De lo que cabe concluir algo de la máxima importancia, y es que poco a poco han ido aproximándose las dos lógicas y las dos éticas que secularmente se consideraban contrapuestas, la propia de la práctica clínica y la específica de la investigación clínica. Hoy sabemos que comparten la misma lógica y también la misma ética. Eso es lo que ha cristalizado en el movimiento de “medicina basada en la evidencia”. De la antigua oposición vamos aproximándonos a la convergencia. Algo absolutamente nuevo, que a mi modo de ver aún no ha dado sus mejores resultados.
Y si todo acto clínico se ve como un acto de aprendizaje, y por tanto también de investigación, muchas cosas tendrán que cambiar. Una de ellas, ciertas regulaciones jurídicas. La práctica clínica está ya muy regulada, y además cuenta con una ética bastante madura. No parece, pues, que a los actos clínicos que además lo sean de investigación haya que someterles en principio a mayores regulaciones o controles, reservando la rigidez de la regulación administrativa de la investigación clínica para aquellos casos en los que exista gran riesgo o en los que así lo aconsejen otros factores muy relevantes. Al ampliarse el área de la investigación hasta superponerse con la práctica clínica, será preciso aminorar los controles administrativos, reservando estos para las situaciones de mayor riesgo o más graves desde cualquier punto de vista.
Tengo para mí que estamos en un momento crucial, en el que se hace preciso distinguir con rigor la ética de la investigación de las regulaciones administrativas. Un síntoma de esto lo constituyen los recientes Códigos de buenas prácticas científicas, o de buenas prácticas de la investigación. Si la regulación administrativa fuera suficiente, ¿para qué elaborar estos códigos? Y si resultan necesarios para promover la honestidad y la excelencia en el ejercicio de la investigación, ¿por qué el empeño en reducir la ética al primero de tales ámbitos?

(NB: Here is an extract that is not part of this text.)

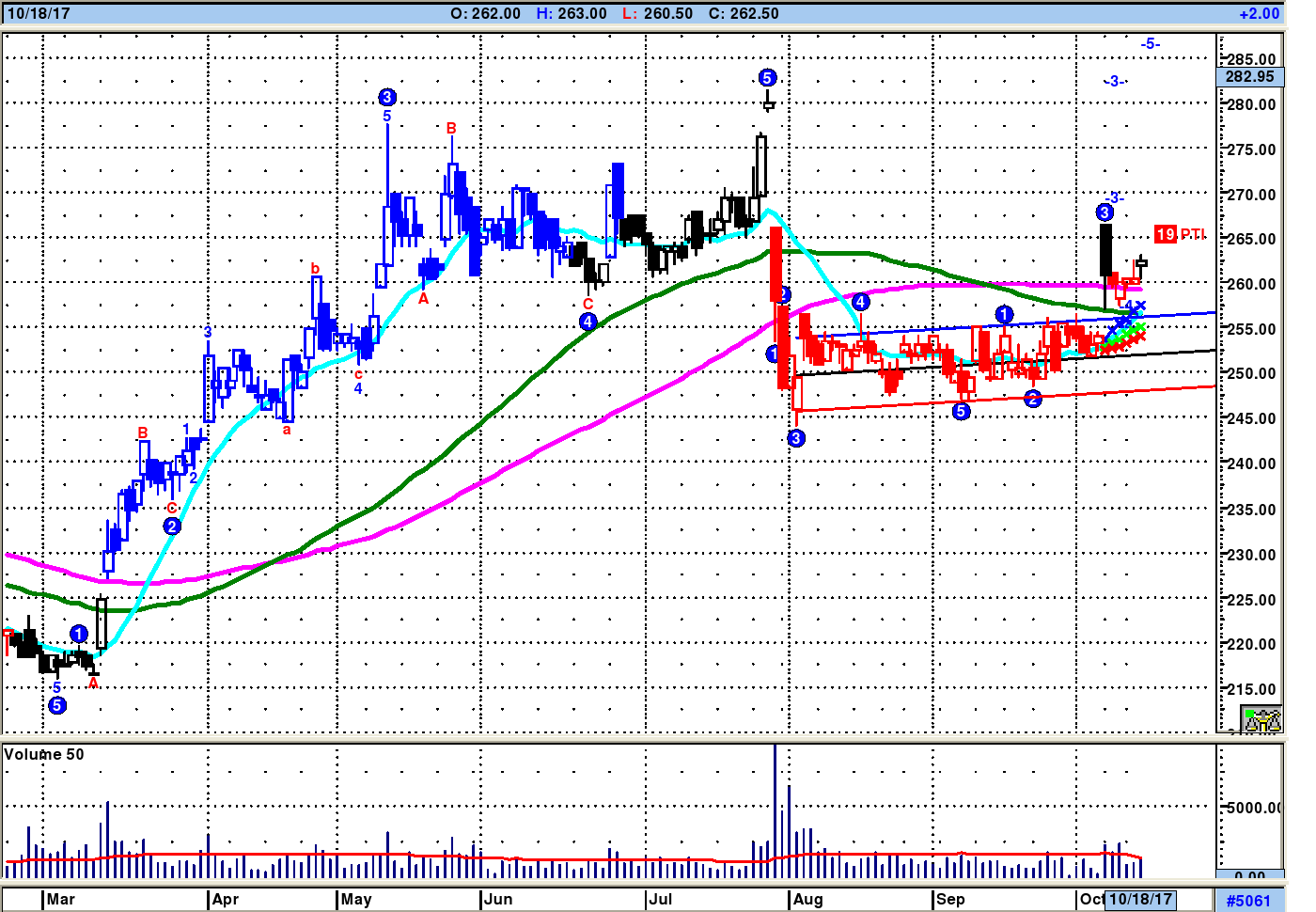The image size is (1316, 912).
Task: Click circled wave 3 marker at May high
Action: [x=387, y=97]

El debate ecoético, omnipresente desde la década de los setenta del siglo XX, seguirá siendo uno de los focos problemáticos más difíciles de dilucidar, pues, el cambio de paradigma exige un cambio de actitud frente a la naturaleza, pero también un nuevo modo de producción y de consumo. Mantener los niveles de calidad de vida, de comodidad y de confort tecnológico y, además, articular una relación sostenible con el conjunto de la naturaleza no es un binomio fácil de mantener, pero resultará esencial hallar fórmulas sostenibles para todos.

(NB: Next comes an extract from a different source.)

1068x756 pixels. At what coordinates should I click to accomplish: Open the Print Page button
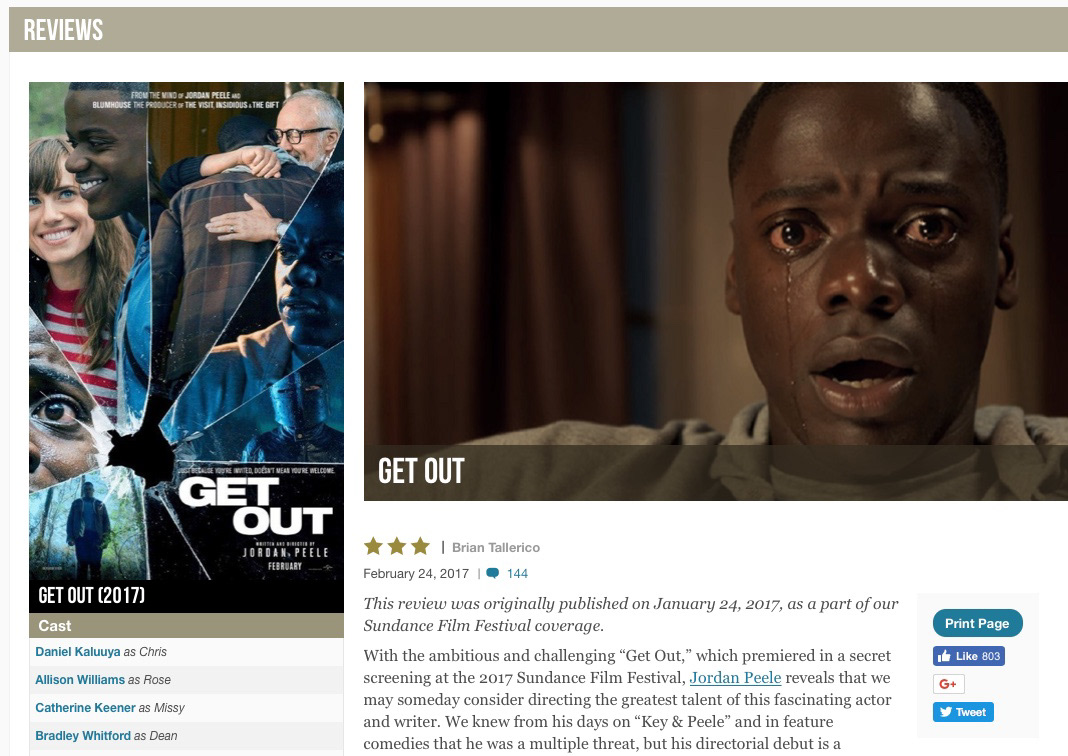(x=977, y=623)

Preguntas y más preguntas. Eso es lo que encontrará el lector en el libro que originó este comentario. No es mucho, pero desde luego sí lo esencial, si las preguntas estánbien formuladas. Porque sólo preguntas correctas permiten respuestas adecuadas. Eso es lo que llevó a uno de los máximos filósofos del siglo XX, Martin Heidegger, a ver en la pregunta “la devoción del pensamiento”.